### EXERCISE REQUIREMENTS
Reproduce every line in the items below without changing a single character.

Item position entries
******

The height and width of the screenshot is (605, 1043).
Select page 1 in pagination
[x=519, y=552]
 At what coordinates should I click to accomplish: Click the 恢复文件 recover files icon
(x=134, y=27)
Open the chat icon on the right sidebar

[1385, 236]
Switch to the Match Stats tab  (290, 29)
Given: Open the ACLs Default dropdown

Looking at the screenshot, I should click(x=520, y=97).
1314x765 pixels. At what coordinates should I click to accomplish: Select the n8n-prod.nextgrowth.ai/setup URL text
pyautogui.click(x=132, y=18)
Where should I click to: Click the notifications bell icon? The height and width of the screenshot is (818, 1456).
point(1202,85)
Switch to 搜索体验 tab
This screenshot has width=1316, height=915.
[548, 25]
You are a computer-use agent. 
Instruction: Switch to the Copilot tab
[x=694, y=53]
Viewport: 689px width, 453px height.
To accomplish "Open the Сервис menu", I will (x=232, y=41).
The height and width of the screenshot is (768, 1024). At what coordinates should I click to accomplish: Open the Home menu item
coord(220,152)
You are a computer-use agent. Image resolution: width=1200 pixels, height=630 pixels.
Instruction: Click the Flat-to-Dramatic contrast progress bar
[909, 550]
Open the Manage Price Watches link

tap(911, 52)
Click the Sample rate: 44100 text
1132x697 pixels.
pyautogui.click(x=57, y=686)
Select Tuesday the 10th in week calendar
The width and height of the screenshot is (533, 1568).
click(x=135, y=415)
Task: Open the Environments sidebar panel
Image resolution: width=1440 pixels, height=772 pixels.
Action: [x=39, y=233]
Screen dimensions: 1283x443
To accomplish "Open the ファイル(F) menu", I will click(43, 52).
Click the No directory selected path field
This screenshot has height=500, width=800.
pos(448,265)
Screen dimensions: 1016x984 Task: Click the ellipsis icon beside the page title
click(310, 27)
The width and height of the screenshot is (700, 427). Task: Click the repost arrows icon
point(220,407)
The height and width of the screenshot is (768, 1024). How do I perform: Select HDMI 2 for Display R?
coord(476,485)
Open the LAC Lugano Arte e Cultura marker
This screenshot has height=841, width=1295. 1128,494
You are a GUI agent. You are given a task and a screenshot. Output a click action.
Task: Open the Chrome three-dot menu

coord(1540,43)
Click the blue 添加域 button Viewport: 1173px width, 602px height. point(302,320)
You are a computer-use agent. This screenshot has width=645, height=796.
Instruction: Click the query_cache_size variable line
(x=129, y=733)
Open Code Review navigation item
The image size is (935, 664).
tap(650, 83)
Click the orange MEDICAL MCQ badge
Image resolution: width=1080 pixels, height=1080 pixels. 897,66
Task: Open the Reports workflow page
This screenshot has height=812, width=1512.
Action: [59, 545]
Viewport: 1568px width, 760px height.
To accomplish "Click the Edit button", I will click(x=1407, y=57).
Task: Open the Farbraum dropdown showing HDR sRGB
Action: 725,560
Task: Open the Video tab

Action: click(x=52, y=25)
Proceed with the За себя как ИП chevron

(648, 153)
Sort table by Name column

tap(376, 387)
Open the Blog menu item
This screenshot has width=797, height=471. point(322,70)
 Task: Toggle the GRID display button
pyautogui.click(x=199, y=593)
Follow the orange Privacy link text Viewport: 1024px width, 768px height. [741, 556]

******

### WRITTEN RESPONSE
The height and width of the screenshot is (605, 1043).
Select page 1 in pagination
[x=519, y=552]
 At what coordinates should I click to accomplish: Click the 恢复文件 recover files icon
(x=134, y=27)
Open the chat icon on the right sidebar

[1385, 236]
Switch to the Match Stats tab  (290, 29)
Given: Open the ACLs Default dropdown

Looking at the screenshot, I should click(x=520, y=97).
1314x765 pixels. At what coordinates should I click to accomplish: Select the n8n-prod.nextgrowth.ai/setup URL text
pyautogui.click(x=132, y=18)
Where should I click to: Click the notifications bell icon? The height and width of the screenshot is (818, 1456).
point(1202,85)
Switch to 搜索体验 tab
This screenshot has width=1316, height=915.
[548, 25]
You are a computer-use agent. 
Instruction: Switch to the Copilot tab
[x=694, y=53]
Viewport: 689px width, 453px height.
To accomplish "Open the Сервис menu", I will (x=232, y=41).
The height and width of the screenshot is (768, 1024). At what coordinates should I click to accomplish: Open the Home menu item
coord(220,152)
You are a computer-use agent. Image resolution: width=1200 pixels, height=630 pixels.
Instruction: Click the Flat-to-Dramatic contrast progress bar
[909, 550]
Open the Manage Price Watches link

tap(911, 52)
Click the Sample rate: 44100 text
1132x697 pixels.
pyautogui.click(x=57, y=686)
Select Tuesday the 10th in week calendar
The width and height of the screenshot is (533, 1568).
click(x=135, y=415)
Task: Open the Environments sidebar panel
Image resolution: width=1440 pixels, height=772 pixels.
Action: [x=39, y=233]
Screen dimensions: 1283x443
To accomplish "Open the ファイル(F) menu", I will click(43, 52).
Click the No directory selected path field
This screenshot has height=500, width=800.
pos(448,265)
Screen dimensions: 1016x984 Task: Click the ellipsis icon beside the page title
click(310, 27)
The width and height of the screenshot is (700, 427). Task: Click the repost arrows icon
point(220,407)
The height and width of the screenshot is (768, 1024). How do I perform: Select HDMI 2 for Display R?
coord(476,485)
Open the LAC Lugano Arte e Cultura marker
This screenshot has height=841, width=1295. 1128,494
You are a GUI agent. You are given a task and a screenshot. Output a click action.
Task: Open the Chrome three-dot menu

coord(1540,43)
Click the blue 添加域 button Viewport: 1173px width, 602px height. point(302,320)
You are a computer-use agent. This screenshot has width=645, height=796.
Instruction: Click the query_cache_size variable line
(x=129, y=733)
Open Code Review navigation item
The image size is (935, 664).
tap(650, 83)
Click the orange MEDICAL MCQ badge
Image resolution: width=1080 pixels, height=1080 pixels. 897,66
Task: Open the Reports workflow page
This screenshot has height=812, width=1512.
Action: [59, 545]
Viewport: 1568px width, 760px height.
To accomplish "Click the Edit button", I will click(x=1407, y=57).
Task: Open the Farbraum dropdown showing HDR sRGB
Action: 725,560
Task: Open the Video tab

Action: click(x=52, y=25)
Proceed with the За себя как ИП chevron

(648, 153)
Sort table by Name column

tap(376, 387)
Open the Blog menu item
This screenshot has width=797, height=471. point(322,70)
 Task: Toggle the GRID display button
pyautogui.click(x=199, y=593)
Follow the orange Privacy link text Viewport: 1024px width, 768px height. [741, 556]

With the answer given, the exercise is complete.